JK: Absolutely. In some ways, most of the industry noticed LLMs in the last 18 months. So these things are beautiful and powerful. Yes, [they] can summarize. But what people forgot, was that "Oh, but how do I get to the transcript?" And that was a problem we had been working for on in previous years. And that's when you realize there are accents, dialects, background noise, and just network noise.

NJ:I'm so glad you mentioned accents and dialects. I have a Scottish friend who jokes that Siri never works for him because of his brogue. When Cisco is analyzing data for accents and dialects, how do you overlay that onto a word? For example, let's use the word 'roof.' Because I'm from the south we used to say 'ruhf.' And then I left the south and noticed people saying 'roooof.' It's the same word. How do you train or how do you log that data in such a way where the same word, same contextual meaning, sounds different, depending on who's saying it?

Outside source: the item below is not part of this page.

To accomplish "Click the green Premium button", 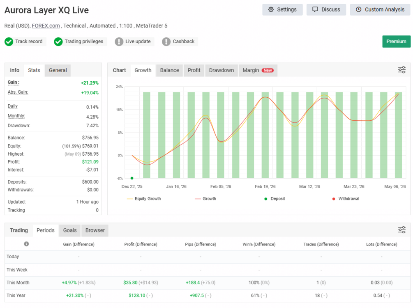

JK: So typically, we go through this very time intensive process. [First,] data is acquired, [maybe] purchased or people have [allowed us] to use it. Then there is the human process of labeling it, and that [labeled data] becomes input to these models. And increasingly, technology is getting better at labeling [the data] too. But there is always a human aspect to validating because if I don't have a baseline of what the word really means, it won’t be as effective. So that is really the secret sauce here.

NJ: Which is that people are still listening in training–

JK: —which takes time. We have an 'early learn,' which is when we get customers' permission to find out what kind of additional trainings we need.

We even had to do this for our noise elimination. It's a funny story, but the background noise removal with dogs was the biggest kind of ask during the pandemic, and guess what? Different dogs have different kinds of barks. So we had to collect different samples. But that's an example of nuances in action.

NJ: Both voice and video data seem incomprehensibly complex. And then what about something like American Sign Language, for example, where you add another layer on top of that, since that's a very physical language. It's dependent on facial expression as well as body positioning.

JK: That would be video intelligence. That is actually surprisingly, from a technology standpoint, an easier problem to solve because there's a relatively finite number of signs. Accents complicate things significantly.